Keberhasilan Jagtap tidak hanya merupakan pencapaian pribadi yang mengesankan, tetapi juga menjadi sumber inspirasi bagi banyak remaja di India dan di seluruh dunia.
RUANGPOLITIK.COM —India baru-baru ini menyaksikan pencapaian luar biasa seorang remaja berusia 16 tahun yang berhasil memecahkan Rekor Dunia Guinness.
Dalam aksi yang menakjubkan, Srushti Sudhir Jagtap berhasil menari selama 127 jam tanpa henti.
Prestasi Jagtap dimulai di auditorium sekolahnya pada 29 Mei 2023 dan berlanjut hingga sore hari pada 3 Juni 2023. Dalam periode waktu yang cukup panjang tersebut, dia terus mengikuti irama musik dengan semangat yang luar biasa.
Untuk menjaga kebugarannya, Jagtap diberikan jatah istirahat selama 5 menit setiap jamnya.
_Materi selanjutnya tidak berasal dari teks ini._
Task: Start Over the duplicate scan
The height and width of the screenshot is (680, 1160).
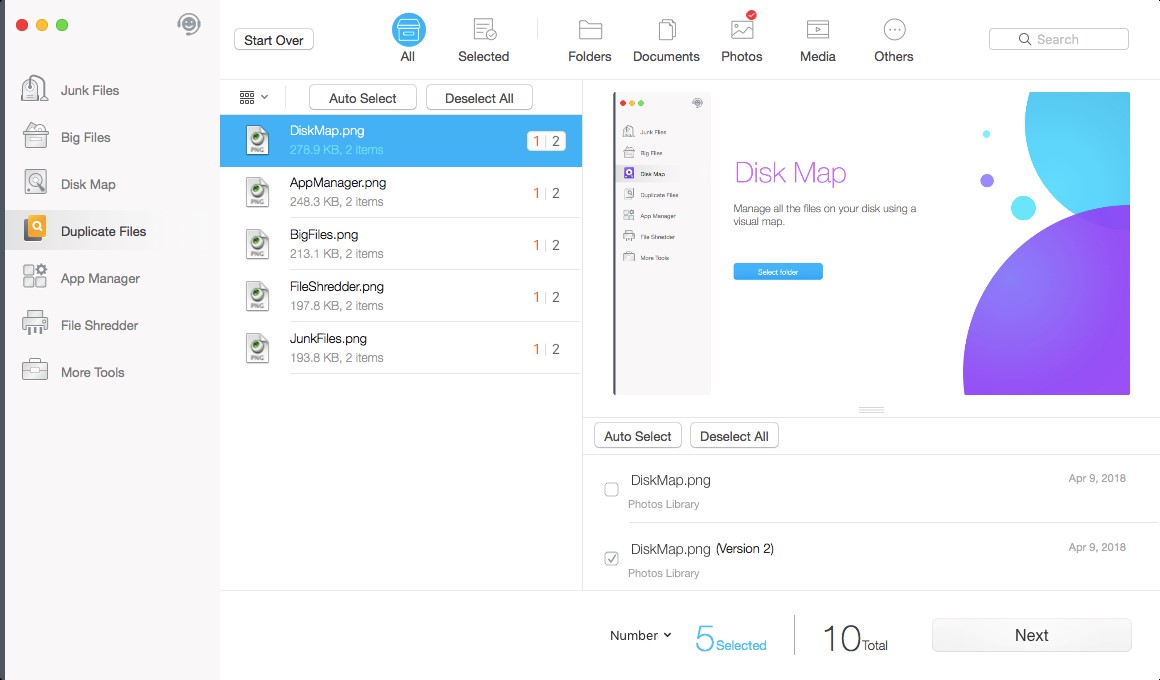Action: [273, 39]
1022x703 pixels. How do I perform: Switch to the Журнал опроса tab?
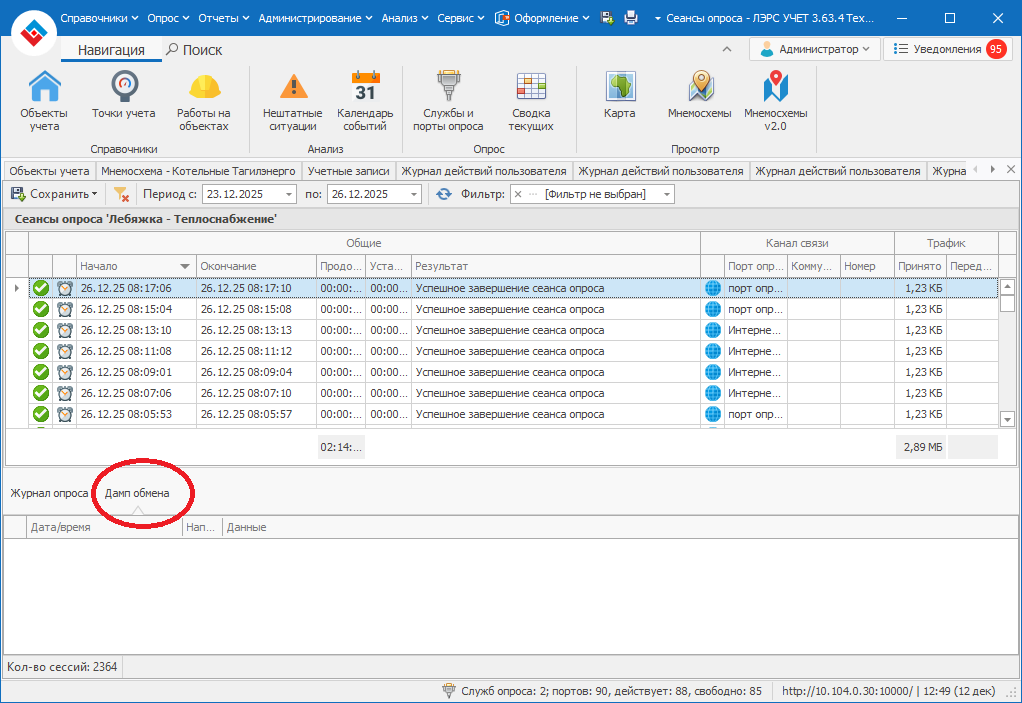point(49,493)
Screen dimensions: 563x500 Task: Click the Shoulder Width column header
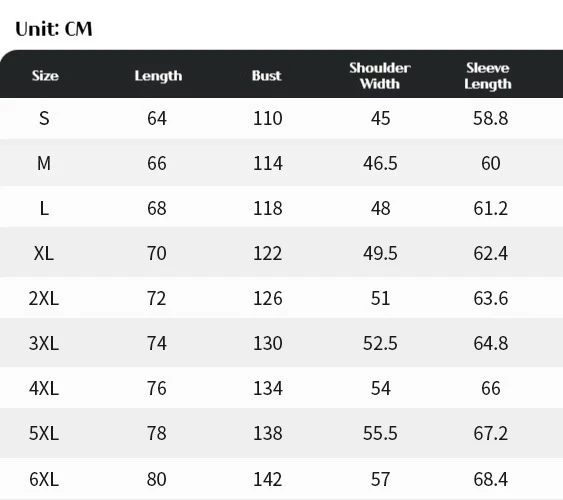[380, 76]
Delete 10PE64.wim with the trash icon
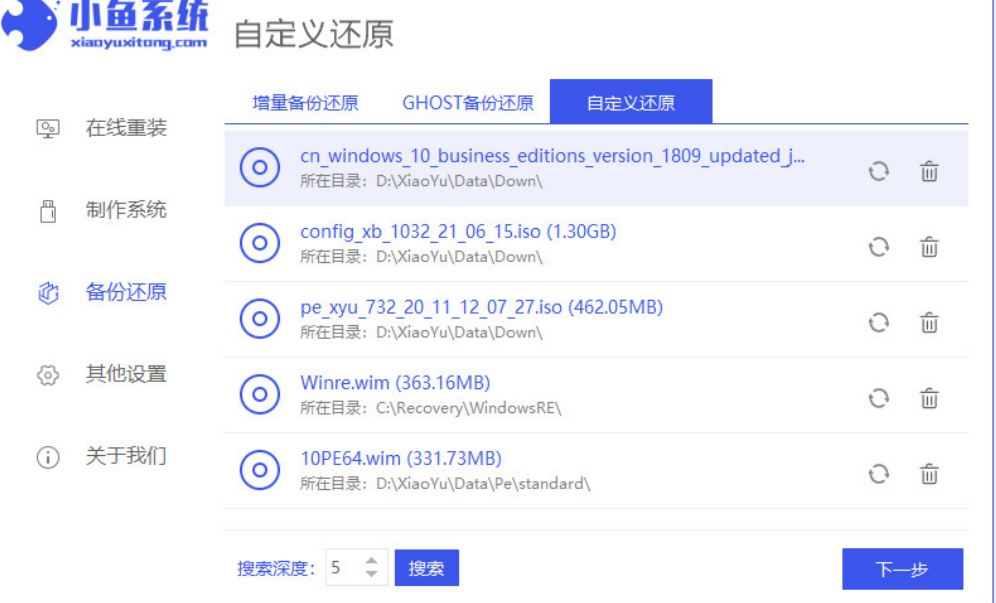Viewport: 996px width, 603px height. 929,473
Dia bijak mengakumulasikan waktu istirahat tersebut untuk mengambil istirahat yang lebih lama, terutama pada larut malam ketika kelelahan mulai terasa.
Menariknya, Jagtap memilih untuk menari dengan gaya Kathak, salah satu dari delapan bentuk utama dari tarian klasik India.
Dengan keputusannya tersebut, dia memiliki tujuan yang mulia untuk mempromosikan budaya India kepada dunia.
“Saya ingin memperkenalkan keindahan tarian klasik India kepada semua orang dan mempromosikan budaya kami,” kata Jagtap dengan antusiasme kepada Guinness World Records.
Sebelumnya, rekor untuk maraton tari terpanjang oleh seorang individu dipegang oleh penari Nepal, Bandana Nepal, dengan durasi 126 jam pada tahun 2018. Namun, Jagtap dengan bangga melampaui rekor tersebut dengan penampilannya yang luar biasa.
Keberhasilan Jagtap tidak hanya merupakan pencapaian pribadi yang mengesankan, tetapi juga menjadi sumber inspirasi bagi banyak remaja di India dan di seluruh dunia.
Dia membuktikan bahwa dengan ketekunan, semangat, dan tekad yang kuat, segala hal yang mungkin terlihat mustahil dapat tercapai.
Dengan mengukir namanya dalam sejarah Rekor Dunia Guinness, Srushti Sudhir Jagtap telah menjadi contoh nyata bahwa batasan hanya ada di pikiran kita.
Dengan dedikasi dan keberanian, siapa pun dapat mencapai mimpi yang dahulu dianggap tak terjangkau. (Sarah Syifa Aisyah Khansa).